PA and Israeli officials are to decide Friday whether Prime Minister Ehud Olmert and Chairman Mahmoud Abbas will meet Sunday in Ramallah.
The two men are set to get together for the first of the bi-weekly meetings they agreed to during a recent shuttle diplomacy visit by U.S. Secretary of State Condoleezza Rice, who is slated to return to the region next month.
Abbas’ Ramallah headquarters, located in PA territory in Samaria, is the apparent first choice, depending on security considerations. Previous meetings have been held in Jerusalem.
The two leaders are expected to discuss PA demands for the release of terrorists and prisoners in return for kidnapped IDF soldier Gilad Shalit. Other topics on the agenda reportedly include the continuing violations of the Gaza ceasefire by terrorists and smuggling of weapons into Gaza.
The status of Jerusalem is not expected to appear on the agenda. Nor is the so-called "right of return" – the Arab demand that millions of descendants of those who fled the Jewish State during the 1948 War of Independence be allowed to immigrate to Israel from the countries in which they live.
Abbas is scheduled to begin a tour of Jordan and European countries the day after his meeting with Olmert. The PA Chairman is expected to continue his efforts to convince world leaders to back Arab demands for the “right of return.”

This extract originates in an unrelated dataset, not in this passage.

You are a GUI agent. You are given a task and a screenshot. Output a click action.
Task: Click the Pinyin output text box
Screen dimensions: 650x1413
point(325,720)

The demand for the "right of return" is the most contentious clause of the Saudi Arabian 2002 Peace Plan, which also calls for Israel to give up all the land that was restored after the 1967 Six-Day War, including Judea, Samaria and the Golan Heights, the Western Wall and all of the Old City of Jerusalem. While right-wing and religious Israelis tend to reject the territorial concessions as well as the "right of return," even most left-wing and secular Israelis find the "right of return" hard to swallow.